In this nb we will try to reduce the number of parameters of our model. Currently, the model overfits heavily on nodes.

In [9]:
import sys
sys.path.insert(0, '/home/alapena/GitHub/graph2mat4abn')
import os
os.chdir('/home/ICN2/alapena/GitHub/graph2mat4abn') # Change to the root directory of the project

from graph2mat4abn.tools.import_utils import load_config, get_object_from_module
from graph2mat4abn.tools.tools import get_basis_from_structures_paths, get_kwargs
from graph2mat4abn.tools.scripts_utils import get_model_dataset
from pathlib import Path
from e3nn import o3
from mace.modules import MACE, RealAgnosticResidualInteractionBlock
from graph2mat.models import MatrixMACE
from graph2mat.bindings.e3nn import E3nnGraph2Mat
import torch
import warnings
from graph2mat import BasisTableWithEdges

warnings.filterwarnings("ignore", message="The TorchScript type system doesn't support")
warnings.filterwarnings("ignore", message=".*is not a known matrix type key.*")

In [20]:
# The current model:
model_dir = Path("results/h_crystalls_11")
config = load_config(model_dir / "config.yaml")
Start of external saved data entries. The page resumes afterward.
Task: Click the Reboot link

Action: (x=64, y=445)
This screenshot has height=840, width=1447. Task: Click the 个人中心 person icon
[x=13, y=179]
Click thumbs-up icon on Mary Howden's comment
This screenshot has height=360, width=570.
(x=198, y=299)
# Basis generation (needed to initialize the model)
train_paths, val_paths = get_model_dataset(model_dir, verbose=False)
paths = train_paths + val_paths
basis = get_basis_from_structures_paths(paths, verbose=True, num_unique_z=config["dataset"].get("num_unique_z", None))
table = BasisTableWithEdges(basis)

print("Initializing model...")
# === Enviroment descriptor initialization ===
env_config = config["environment_representation"]

num_interactions = env_config["num_interactions"]
hidden_irreps = o3.Irreps(env_config["hidden_irreps"])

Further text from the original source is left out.